Les repreneurs d’Alitalia ne devront pas rembourser l’aide d’Etat [FR]
La Commission européenne a approuvé le rachat d’Alitalia par un consortium d’investisseurs italiens privés, levant ainsi leur obligation de rembourser les quelque 300 millions d’euros d’aide d’Etat octroyés par le gouvernement italien à la compagnie aérienne en difficulté.
La Commission européenne a approuvé le rachat d’Alitalia par un consortium d’investisseurs italiens privés, levant ainsi leur obligation de rembourser les quelque 300 millions d’euros d’aide d’Etat octroyés par le gouvernement italien à la compagnie aérienne en difficulté.

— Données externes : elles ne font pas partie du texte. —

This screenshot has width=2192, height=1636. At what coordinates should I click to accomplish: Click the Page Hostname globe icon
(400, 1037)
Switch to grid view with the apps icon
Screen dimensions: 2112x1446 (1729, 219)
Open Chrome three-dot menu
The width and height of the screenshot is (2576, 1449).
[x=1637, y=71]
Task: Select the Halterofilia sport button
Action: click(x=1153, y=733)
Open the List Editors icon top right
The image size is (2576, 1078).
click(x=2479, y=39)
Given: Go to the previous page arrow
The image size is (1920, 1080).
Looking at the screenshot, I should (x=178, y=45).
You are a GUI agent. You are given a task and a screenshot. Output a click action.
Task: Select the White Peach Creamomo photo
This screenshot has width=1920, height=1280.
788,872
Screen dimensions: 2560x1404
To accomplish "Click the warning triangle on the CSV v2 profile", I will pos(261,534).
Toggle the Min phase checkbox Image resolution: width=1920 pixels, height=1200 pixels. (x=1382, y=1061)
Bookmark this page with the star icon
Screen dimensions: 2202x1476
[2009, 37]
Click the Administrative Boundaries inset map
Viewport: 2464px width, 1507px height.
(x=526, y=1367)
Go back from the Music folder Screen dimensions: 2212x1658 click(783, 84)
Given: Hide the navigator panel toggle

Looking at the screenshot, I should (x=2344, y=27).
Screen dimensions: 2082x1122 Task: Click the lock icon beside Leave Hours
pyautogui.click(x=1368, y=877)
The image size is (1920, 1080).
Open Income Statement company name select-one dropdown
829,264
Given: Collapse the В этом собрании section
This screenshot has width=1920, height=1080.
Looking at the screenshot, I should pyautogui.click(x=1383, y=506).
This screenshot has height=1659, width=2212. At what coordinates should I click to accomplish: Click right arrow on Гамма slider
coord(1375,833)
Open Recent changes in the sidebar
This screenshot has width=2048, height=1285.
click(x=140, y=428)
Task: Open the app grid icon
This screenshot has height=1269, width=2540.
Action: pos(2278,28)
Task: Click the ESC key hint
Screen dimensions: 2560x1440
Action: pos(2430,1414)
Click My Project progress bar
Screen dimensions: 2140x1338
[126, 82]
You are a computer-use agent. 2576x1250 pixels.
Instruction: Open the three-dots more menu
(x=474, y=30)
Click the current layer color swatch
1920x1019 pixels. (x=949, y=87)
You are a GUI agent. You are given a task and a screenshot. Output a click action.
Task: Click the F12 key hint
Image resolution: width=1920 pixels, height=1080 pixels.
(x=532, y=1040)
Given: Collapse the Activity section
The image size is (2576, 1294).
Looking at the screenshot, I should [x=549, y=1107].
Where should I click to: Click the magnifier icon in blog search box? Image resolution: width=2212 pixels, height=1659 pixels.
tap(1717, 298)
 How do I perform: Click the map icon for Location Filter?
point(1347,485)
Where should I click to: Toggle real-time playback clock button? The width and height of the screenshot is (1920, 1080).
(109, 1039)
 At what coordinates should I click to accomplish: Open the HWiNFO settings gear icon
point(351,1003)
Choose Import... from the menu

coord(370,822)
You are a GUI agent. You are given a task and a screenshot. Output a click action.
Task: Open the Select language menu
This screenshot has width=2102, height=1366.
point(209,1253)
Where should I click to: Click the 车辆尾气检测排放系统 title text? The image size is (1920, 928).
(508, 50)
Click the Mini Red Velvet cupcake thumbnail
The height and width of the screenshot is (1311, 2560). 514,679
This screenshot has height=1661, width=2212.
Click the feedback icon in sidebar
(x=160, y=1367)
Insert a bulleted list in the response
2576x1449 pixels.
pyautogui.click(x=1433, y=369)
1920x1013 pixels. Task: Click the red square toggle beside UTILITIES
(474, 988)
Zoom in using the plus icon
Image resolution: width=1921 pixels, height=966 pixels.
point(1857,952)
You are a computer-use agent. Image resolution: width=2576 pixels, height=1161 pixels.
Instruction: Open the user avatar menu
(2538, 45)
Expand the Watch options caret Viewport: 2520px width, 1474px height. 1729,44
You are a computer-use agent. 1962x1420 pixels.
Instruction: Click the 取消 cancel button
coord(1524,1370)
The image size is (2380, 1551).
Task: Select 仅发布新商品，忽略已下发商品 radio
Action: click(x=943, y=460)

La décision de l’exécutif européen a été prise après que le gouvernement italien a aidé à mettre en place un consortium qui ne rachètera que les actifs sains d’Alitalia. Le consortium CAI, conduit par le directeur de Piaggio Roberto Colaninno, était intéressé par Alitalia à condition qu’il ne doive pas rembourser les prêts des aides d’Etats.
Au terme de l’enquête sur les aides d’Etat lancée au mois de juin dernier, la Commission a estimé que la vente des actifs d’Alitalia ne constituait pas une aide d’Etat si cette vente avait lieu aux conditions du marché. A cet effet, un superviseur avait été nommé. Toute aide d’Etat accordée à la compagnie aérienne en difficulté qui violerait la loi selon Bruxelles devrait être remboursée par Rome.
Antonio Tajani, vice-président de la Commission, responsable de la question du transport, avait indiqué qu’il était confiant par rapport au fait que la décision clarifierait la situation d’Alitalia. Au mois d’août, un administrateur extraordinaire, Augusto Fantozi, avait été désigné pour gérer la compagnie en faillite.
Le processus conduira à la création d’une compagnie privée, plus petite mais plus efficace, a indiqué le commissaire Tajani. J’ai observé que les compagnies aériennes peuvent se remettre sur pied, prospérer et se concurrencer avec succès dans l’intérêt des passagers et du secteur aérien, ce qui essentiel pour la concurrence en Europe, a-t-il souligné.
L’administrateur extraordinaire, qui sera désigné dans quelques jours, devra préparer un rapport complet dans les deux semaines qui suivront sa nomination. Au cas où la Commission n’est pas satisfaite avec un élément de la procédure, M. Tajani a souligné que l’affaire serait rouverte.
Le plan de sauvetage, similaire à celui de Sabena ou plus récemment à celui d’Olympic, devrait relancer la compagnie aérienne avant la fin de l’année.